Here is the parts diagram for anyone looking to add a center channel speaker using stock mountings.


----------



## 2fast4all (May 19, 2008)

:O?! Where did you get that from?!!!


----------



## Machine7 (Nov 17, 2010)

Kia dealer "karp Kia / volvo" in Rockville center ny
Once had a friend in town w a busted radiator on new years eve
These guys stuck around after hours to meet him and do the work about 10 years ago. True to form, they spent 15 minutes digging this diagram out for me.

Although I ultimately bought a crv, I couldn't see this info and their good will going to waste!

The parts guy wasn't too sure about what came with the center speaker (housing?)- but those were the quoted prices a scribbled down. 

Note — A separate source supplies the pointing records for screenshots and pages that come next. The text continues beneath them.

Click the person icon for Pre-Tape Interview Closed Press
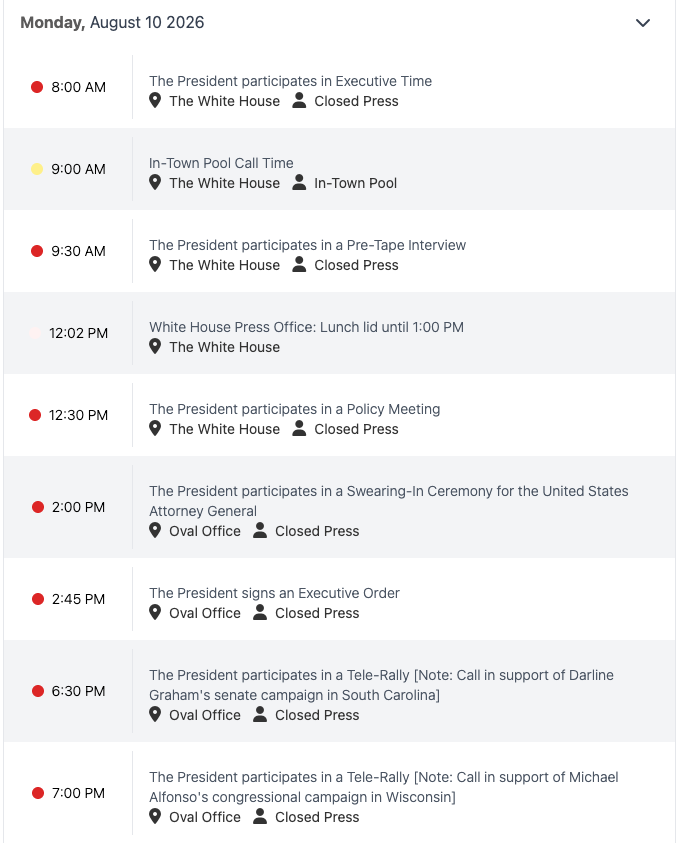 [x=299, y=265]
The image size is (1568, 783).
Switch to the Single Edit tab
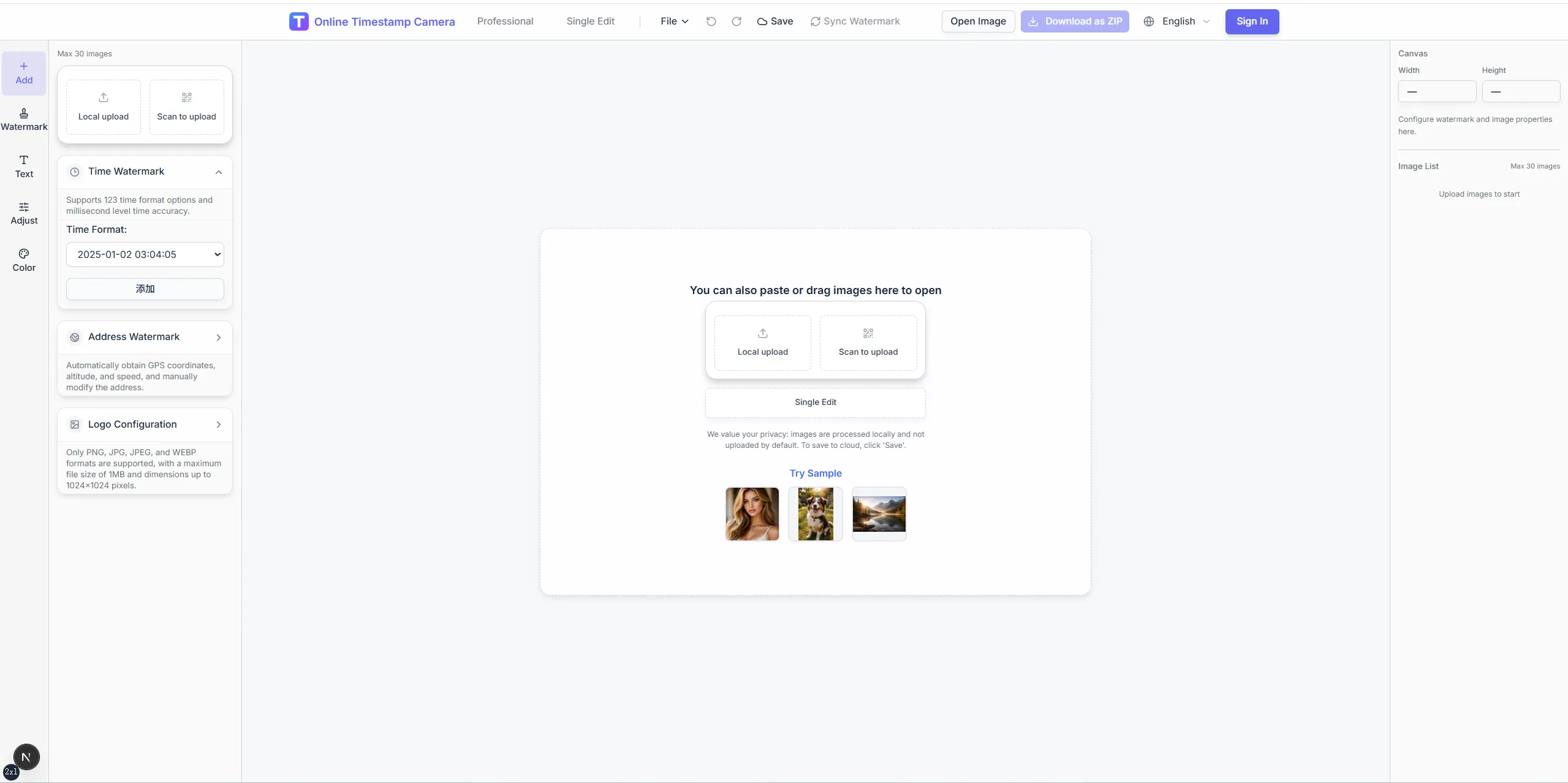click(x=590, y=21)
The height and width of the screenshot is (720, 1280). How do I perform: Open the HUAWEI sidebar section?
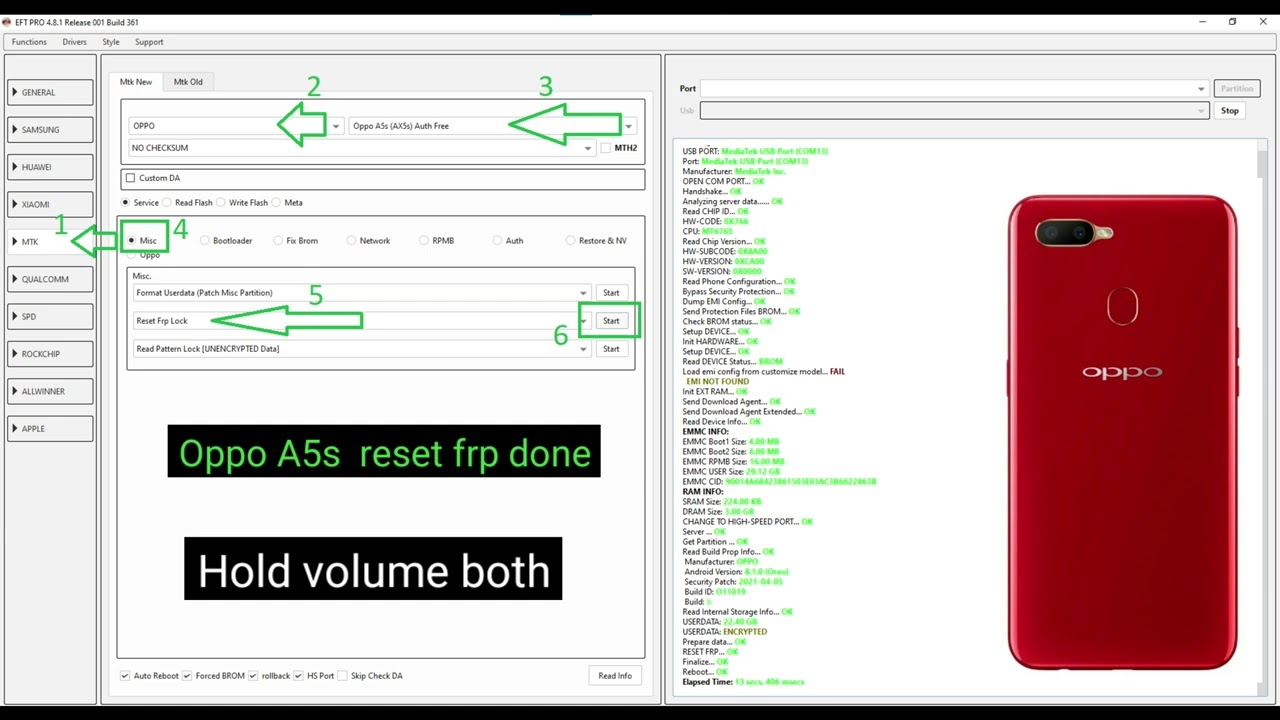[50, 167]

Kia souls still grab my attention, something less soccer mom about them. 
But I get by... With my dirt bike in tow


----------



## 2fast4all (May 19, 2008)

Thanks again! I might start a new project with a center speaker. Not anytime soon though. Possibly on my winter break or early next year.


----------



## mcgilvrey007 (Feb 22, 2010)

you should go ahead and upgrade the center so i can see how its done for my 2012


----------



## 2fast4all (May 19, 2008)

mcgilvrey007: I think the center speaker is going to have to wait a little longer than I hoped....sorry

So its been a while Ive been on this board and though of giving people an update on my ride.

I went back to the stock head unit since I missed the bluetooth and wanted to use the factory AUX/USB ports again. I still have the sony (in the closet for some random build)

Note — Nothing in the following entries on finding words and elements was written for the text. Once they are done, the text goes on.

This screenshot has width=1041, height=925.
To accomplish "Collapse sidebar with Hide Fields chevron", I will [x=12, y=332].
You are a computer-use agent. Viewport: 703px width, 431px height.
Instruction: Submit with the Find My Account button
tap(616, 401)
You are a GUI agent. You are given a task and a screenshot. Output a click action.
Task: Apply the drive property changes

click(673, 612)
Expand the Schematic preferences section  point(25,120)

I sold the P3 12'' to a co-worker and stepped down to a Kicker Comp 10'' and I must say it sound the best in my car. Yes I know its only 300W and 150RMS but it freakin clean! Especially in an old school (real wood) box I had laying around for years. So its a sealed setup. 









For my next project I plan to install a sound processor like the RF 3sixty.2 (the new .3 is way to expensive atm), JL clean sweep, Alpine imprint, and some others. Does anyone know which one is cost efficient? My budget is under $200~. Thanks!


----------



## mcgilvrey007 (Feb 22, 2010)

It's no big deal, I was actually able to get a 7" coaxial speaker up there. I'm currently using a jbl ms8 to process everything and a pair of TB w8-740P subs hidden away. It sounds quite good despite being mostly stock


----------



## ErinH (Feb 14, 2007)

Cool little car. I dig 'em. 




Sent from my iPhone. Pardon the grammar.


----------